Hi there and welcome to our new blog site for the Water Sciences Group at the University of Birmingham. We are a group of researchers who are interested in all things watery from ecology to water chemistry to hydrology and on! We hope that this page will be a place where we can discuss issues and advances in the science, provide some details of the research that we are doing and keep everyone informed of conferences, publications and such like that are coming up. Please feel free to post as much or as little as you want.

Monday 18 February 2013

Next seminar: Monday 18th February

A Tale of Two Extremes- floods, droughts and salmon spawning habitat 
Ian Pattison, Loughborough University
Room 311, 4pm


The UK is experiencing a greater frequency of flow extremes, illustrated by the low river flows early in 2012 followed by widespread flooding. It is therefore key that floods and droughts are not investigated separately but studied as a continuum. The primary drivers of flow extremes are the climate and weather patterns, but the impact can be modified by catchment processes such as rural land management. A physically based continuous simulation hydrological model, CRUM3, is used to consider the impact of soil compaction and land cover on both high and low river flows, with the results interpreted in terms of the driving hydrological processes operating throughout the catchment. The hydrological modelling was applied to the Dacre Beck (38 km2) sub-catchment, and the results upscaled to the whole Eden catchment (2400 km2), Cumbria, UK, using hydraulic modelling. The scenario of heavy compaction produced a peak discharge 65% higher than light compaction and the minimum flow was 86.8% lower for the heavily compacted soil. This preliminary finding adds weight to the multiple benefits of rural land management and its potential widespread adoption.
             Land use changes are also thought to have increased fine sediment delivery to our river systems, which degrade salmon spawning gravels and decrease egg survival rates.

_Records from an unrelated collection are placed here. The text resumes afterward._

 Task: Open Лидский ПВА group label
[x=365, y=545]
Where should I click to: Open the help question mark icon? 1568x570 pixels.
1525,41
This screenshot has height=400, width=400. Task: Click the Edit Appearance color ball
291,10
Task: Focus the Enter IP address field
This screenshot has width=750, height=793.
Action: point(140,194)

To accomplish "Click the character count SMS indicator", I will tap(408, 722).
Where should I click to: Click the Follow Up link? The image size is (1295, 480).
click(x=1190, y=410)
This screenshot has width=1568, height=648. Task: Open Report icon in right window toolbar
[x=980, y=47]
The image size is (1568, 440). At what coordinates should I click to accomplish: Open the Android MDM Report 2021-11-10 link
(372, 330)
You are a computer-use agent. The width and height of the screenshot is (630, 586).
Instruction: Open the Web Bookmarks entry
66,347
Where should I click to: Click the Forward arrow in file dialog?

The main hypotheses used to explain this being (a) fine sediment reduces gravel permeability and intra-gravel flow velocities; and (b) intra-gravel O2 concentrations decrease due to reduced supply and increased consumption by organic sediments. The SIDO (Sediment Intrusion and Dissolved Oxygen)-UK model is a physically based numerical model which stimulates the effect of fine sediment intrusion on the abiotic characteristics of the salmonid redd, along with the consequences for egg development and survival. This model has been used to assess the impact of varying sediment inputs upon the sediment intrusion rates, abiotic redd characteristics and fish egg survival rates. This will be used to comment on the relative importance of each of the hypotheses put forward to explain the impact of sediment on egg survival. Results indicate that the physical process of blockage, especially by larger sand particles, is more significant than the Sediment Oxygen Consumption mainly associated with silts and clays. These findings have implications for how we manage the sediment delivery problem.